What is Health at Every Size? (and why we think your weight is the least interesting thing about you)

Health at Every Size (HAES) is based on the wealth of research demonstrating that being in an “overweight” or larger body does not correlate with poorer health outcomes. Chronic diseases occur across BMI categories; they aren’t limited to the higher BMI categories. In fact, there is research to support the fact that a higher BMI, such as being considered “overweight,” is actually protective.

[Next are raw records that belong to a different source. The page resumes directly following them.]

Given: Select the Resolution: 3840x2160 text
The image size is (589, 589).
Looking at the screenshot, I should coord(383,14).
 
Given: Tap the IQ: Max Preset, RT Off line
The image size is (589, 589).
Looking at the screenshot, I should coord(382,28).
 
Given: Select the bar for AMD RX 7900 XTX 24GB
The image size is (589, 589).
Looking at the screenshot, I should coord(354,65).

The premise behind HAES is focused on modifiable behaviors that are known to be health-promoting. These include habits that feel habitual, easy, second-nature, such as enjoyable movement, nutritious yet satisfying meals, and finding ways to support your emotional needs.

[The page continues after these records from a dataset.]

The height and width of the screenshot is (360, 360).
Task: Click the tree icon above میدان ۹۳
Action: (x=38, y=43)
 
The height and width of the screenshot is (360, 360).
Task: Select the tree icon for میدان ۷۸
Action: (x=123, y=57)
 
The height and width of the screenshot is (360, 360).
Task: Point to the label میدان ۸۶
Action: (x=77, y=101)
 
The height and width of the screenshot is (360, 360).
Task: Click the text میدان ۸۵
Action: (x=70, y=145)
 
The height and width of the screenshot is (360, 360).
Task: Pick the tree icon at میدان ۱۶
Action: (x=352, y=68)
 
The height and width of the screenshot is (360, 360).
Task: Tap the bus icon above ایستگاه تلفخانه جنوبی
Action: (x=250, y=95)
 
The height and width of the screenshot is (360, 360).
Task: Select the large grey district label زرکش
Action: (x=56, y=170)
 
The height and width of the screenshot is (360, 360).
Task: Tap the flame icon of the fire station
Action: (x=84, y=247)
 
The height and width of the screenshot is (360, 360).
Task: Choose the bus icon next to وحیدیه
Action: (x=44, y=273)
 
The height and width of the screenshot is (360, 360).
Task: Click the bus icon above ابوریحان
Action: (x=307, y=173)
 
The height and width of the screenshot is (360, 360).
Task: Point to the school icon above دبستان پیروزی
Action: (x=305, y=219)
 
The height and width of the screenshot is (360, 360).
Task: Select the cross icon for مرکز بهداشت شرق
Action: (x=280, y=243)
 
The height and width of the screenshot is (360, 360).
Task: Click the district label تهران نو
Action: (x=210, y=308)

The HAES pledge is based on improving health through honoring your body’s needs. It encourages the adoption of habits for the sake of health and well-being rather than weight control (which we know to be ineffectual and even harmful). HAES encourages:

  • Accepting and respecting the natural diversity of body sizes and shapes.

  • Eating in a flexible manner that values pleasure and honors internal cues of hunger, satiety and appetite.

  • Finding the joy in moving one’s body


As registered dietitians, it is often assumed among the public, our friends and family that we are experts on the subject of weight loss. And while yes, we are savvy nutrition experts and stay abridged on the latest research, as Health at Every Size (HAES) informed providers, our goal is overall health, not thinness. Our jobs are to empower our clients to achieve overall health and well-being without rigid diets and food rules by providing the skills and confidence to become more attuned eaters and focus on healthful behaviors, not specific numbers. This is because the literature shows that 95% of diets just don’t work in the long run, and thinness does not equate to health.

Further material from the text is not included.